经过几天的奋战,终于完成tensorrt的官方文档的梳理并实现了基于pycuda的后端部署,
因为python相关资料确实少,所以想分享一下自己的经验。首先总结一下tensorrt的三个特性
- 速度就是正义:GPU相对加速50%以上。半精度和int8加持可以翻倍,官方案例TensorRT 8,BERT-Large推理仅需1.2毫秒!(只支持GPU,因为运行需要特定的算子kenel,被一些文章误导了很久,笔者有误必勘,欢迎大家指正)
- 通用性:支持多深度学习框架,目前最流行torch->onnx->tensorRT,tf原生支持(pb->tf-trt,如果trt没有的算子就会用tf自带的算子替代,速度比纯trt要慢一些)

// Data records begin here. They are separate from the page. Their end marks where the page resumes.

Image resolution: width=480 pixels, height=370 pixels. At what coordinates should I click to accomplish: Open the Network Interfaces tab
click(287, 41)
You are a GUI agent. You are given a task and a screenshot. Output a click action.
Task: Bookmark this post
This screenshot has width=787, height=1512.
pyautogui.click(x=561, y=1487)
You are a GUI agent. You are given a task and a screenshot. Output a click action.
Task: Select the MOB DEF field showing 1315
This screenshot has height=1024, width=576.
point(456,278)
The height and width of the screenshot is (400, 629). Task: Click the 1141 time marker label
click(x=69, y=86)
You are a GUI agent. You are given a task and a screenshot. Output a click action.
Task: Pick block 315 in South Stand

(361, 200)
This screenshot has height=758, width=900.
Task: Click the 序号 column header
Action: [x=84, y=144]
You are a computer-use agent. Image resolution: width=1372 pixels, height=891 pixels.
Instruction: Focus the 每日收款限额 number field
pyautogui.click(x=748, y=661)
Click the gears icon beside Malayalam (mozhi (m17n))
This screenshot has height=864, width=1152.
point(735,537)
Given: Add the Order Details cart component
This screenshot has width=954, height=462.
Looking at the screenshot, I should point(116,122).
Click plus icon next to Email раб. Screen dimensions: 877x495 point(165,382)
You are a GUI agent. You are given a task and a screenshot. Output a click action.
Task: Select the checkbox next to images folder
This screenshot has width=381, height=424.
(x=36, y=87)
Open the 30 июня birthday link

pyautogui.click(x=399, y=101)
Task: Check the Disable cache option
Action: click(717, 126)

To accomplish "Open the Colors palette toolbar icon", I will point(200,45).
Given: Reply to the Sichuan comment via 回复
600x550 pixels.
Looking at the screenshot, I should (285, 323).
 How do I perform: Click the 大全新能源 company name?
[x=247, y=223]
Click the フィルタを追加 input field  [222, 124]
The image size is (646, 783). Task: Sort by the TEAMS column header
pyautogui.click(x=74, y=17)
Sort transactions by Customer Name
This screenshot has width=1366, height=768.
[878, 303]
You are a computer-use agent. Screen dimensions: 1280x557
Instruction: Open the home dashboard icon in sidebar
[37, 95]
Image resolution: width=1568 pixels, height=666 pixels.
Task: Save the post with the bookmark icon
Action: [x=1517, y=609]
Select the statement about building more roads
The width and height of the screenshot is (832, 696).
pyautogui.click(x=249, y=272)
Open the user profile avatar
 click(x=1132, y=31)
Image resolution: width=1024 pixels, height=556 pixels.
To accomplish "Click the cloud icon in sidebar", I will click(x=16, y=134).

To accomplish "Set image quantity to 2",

- 定制性:tensorrt根据不同显卡定制优化引擎,同等计算能力才能勉强兼容,而且同一型号显卡如果显存和gpu核心时钟频率不一致也会对性能造成影响。tf2onnx
一、tensorrt workflow
tensorrt runtime api的核心是trt engine和trt context(这里和cuda context管理区分开)
官方工作流程
实战编码流程
:Builder->Network->Parser/Self define->Engine
->Context
->Cuda coding
二、tensorrt(7+) Dynamic Shapes
6以上支持batch,7以上支持batch和动态尺寸
,8以上支持更多onnx算子(如gather elements),这点和onnx一样,向下兼容性
做的比较好
- explicit batch dimension
- Python
create_network(1 <<int(tensorrt.NetworkDefinitionCreationFlag.EXPLICIT_BATCH))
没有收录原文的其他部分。